*提示文*:
______
今回はこういったバトロワゲームの歴史からヒットの要因までをまとめて解説します。
バトロワゲームの定義と歴史
まず、バトロワゲームの定義ですが、ゲーマーの間では「複数人~100人程度のプレイヤーたちが1つのフィールドに入って、最後の1人(1チーム)になるまでサバイバルを続ける」というのが一般的な共通見解になっていると思います。もちろん、現代のバトロワのプレイヤーたちはインターネットで繋がっていて、世界中のプレイヤーが1つのフィールドに集まってサバイバルバトルを繰り広げます。ですが、上記の定義を広義で考えれば、1990年にPCエンジン版として登場した『ボンバーマン』がバトロワゲームの元祖ではないかと思います。
PCエンジン版の『ボンバーマン』は最大5人での対戦が可能で、爆弾を設置してその爆風に巻き込むことで相手をやっつけ、最後の1人になるのを目指します。
______
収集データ
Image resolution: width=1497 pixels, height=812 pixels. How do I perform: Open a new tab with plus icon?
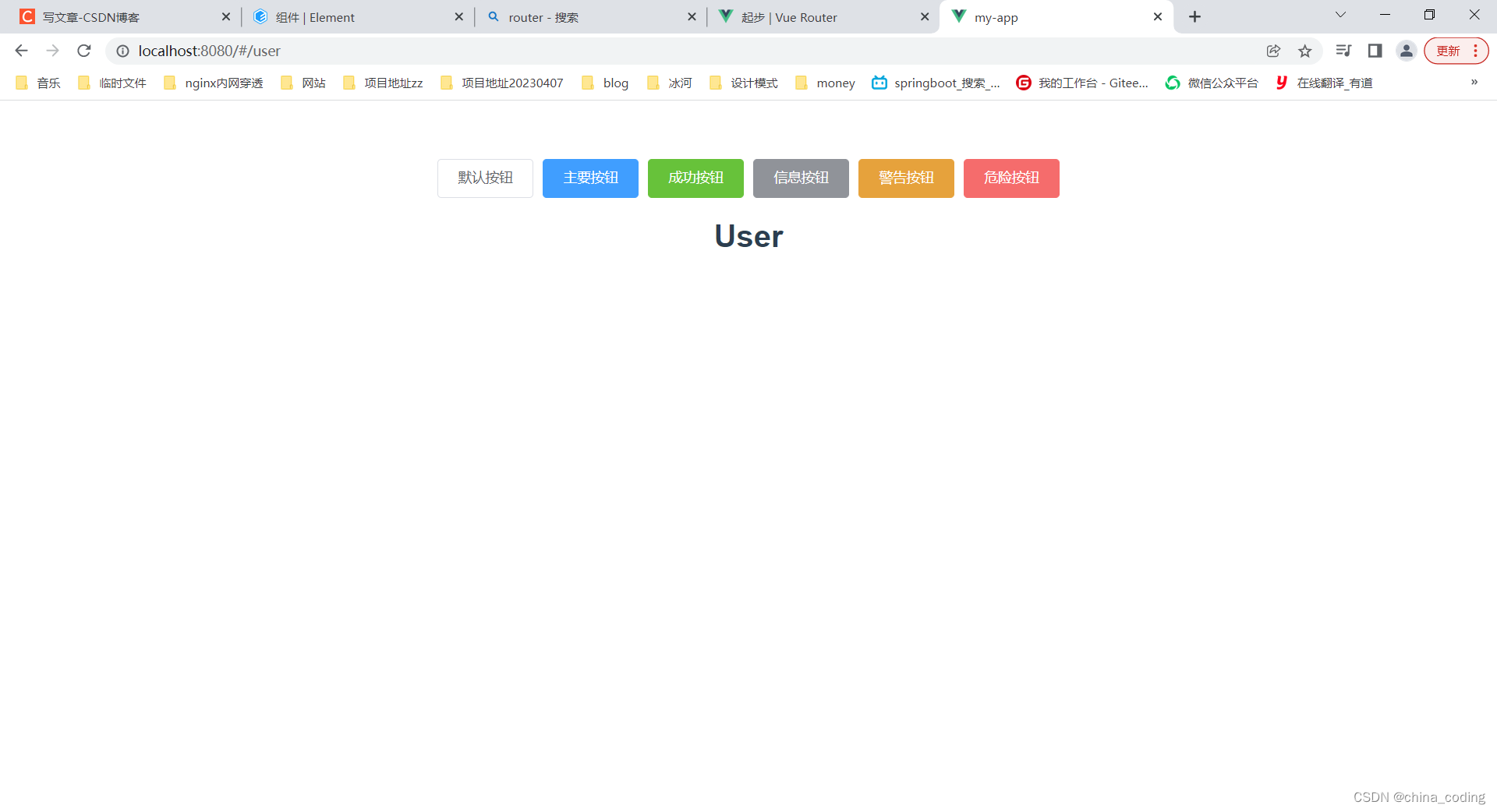point(1194,16)
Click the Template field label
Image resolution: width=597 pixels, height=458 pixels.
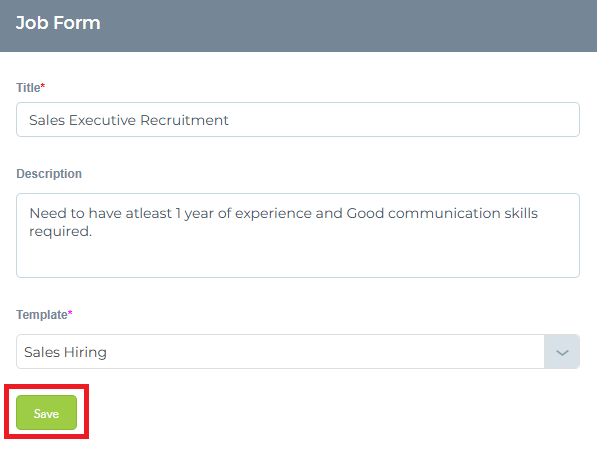pos(42,315)
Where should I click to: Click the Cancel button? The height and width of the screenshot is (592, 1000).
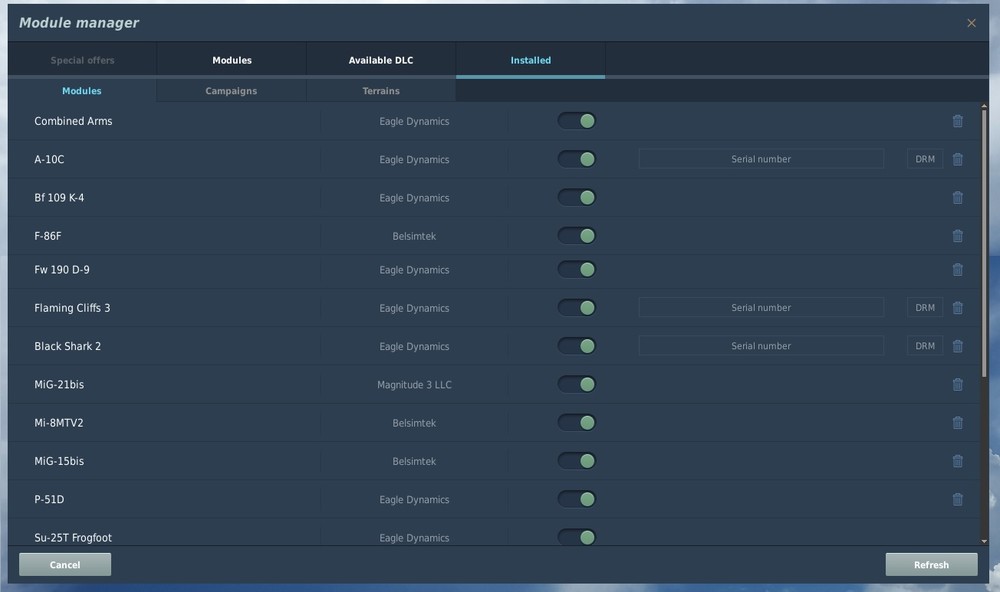pos(65,565)
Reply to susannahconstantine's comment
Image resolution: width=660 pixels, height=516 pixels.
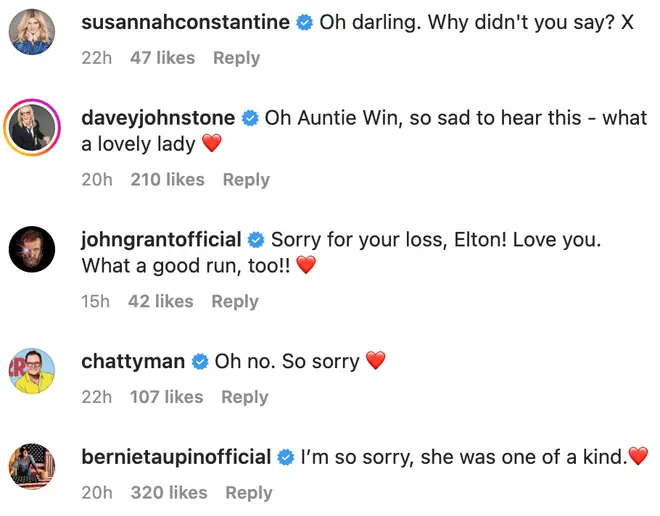tap(237, 58)
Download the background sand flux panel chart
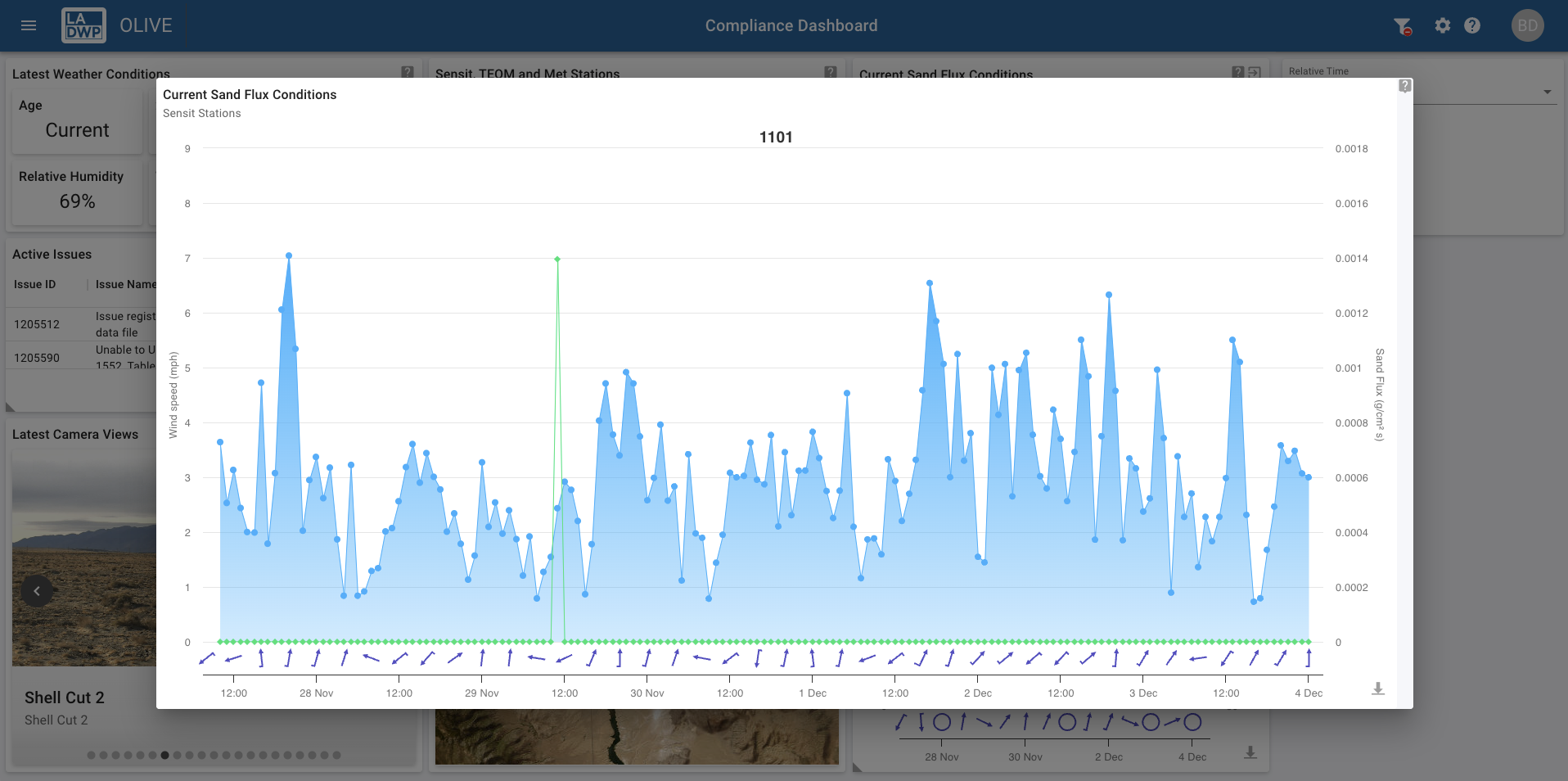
______
*課題内容*:
1. バトロワゲームに関する文章によると、PCエンジン版の『ボンバーマン』は最大何人で対戦できるか答えよ。
2. バトロワゲームに関する文章にある次の一文を英語に訳せ。「PCエンジン版の『ボンバーマン』は最大5人での対戦が可能で、爆弾を設置してその爆風に巻き込むことで相手をやっつけ、最後の1人になるのを目指します。」
3. バトロワゲームに関する文章の最後の文に続く部分を書け。
エントリーはこの課題では使わない。

*解答*:
1. 最大5人で対戦できる。

2. The PC Engine version of Bomberman allows up to five players to compete, and you defeat opponents by setting bombs and catching them in the blast, aiming to be the last one remaining.

3.
その後、スマブラの略称でおなじみの『大乱闘スマッシュブラザーズ』が登場。本作も最後の1人になるという意味ではバトロワゲームと言っていいと思います。とはいえ、現在のバトロワのイメージとはちょっと違いますよね。
おそらく、現代のバトロワゲームの狭義のイメージは、「フィールド内にランダムに点在する武器やアイテムを拾い集めながら、時間によって狭まっていく安全地帯に移動しつつ、最後の1人(1チーム)になるまで生き残るゲーム」だと思います。
この定義で考えると、おそらく元祖的タイトルは『PlayerUnknown's Battlegrounds』(PUBG)だと言えるでしょう。2017年12月に正式サービスが開始されたPUBGは、当初はPC版のみでスタート。その後、家庭用ゲーム機版、スマホ版(PUBGモバイル)を展開しています。
PUBGが世界的に大ヒットを記録したこともあって、これを契機に多数のバトロワゲームが市場を賑わすことになります。バトロワに建築要素を加えた『フォートナイト』、中国開発の『荒野行動』、キャラに能力付けをした『Apex Legedns』など、ゲーマーでなくても聞いたことがあるタイトルが続々と登場し、「バトロワ」という1つのゲームジャンルを確立していきます。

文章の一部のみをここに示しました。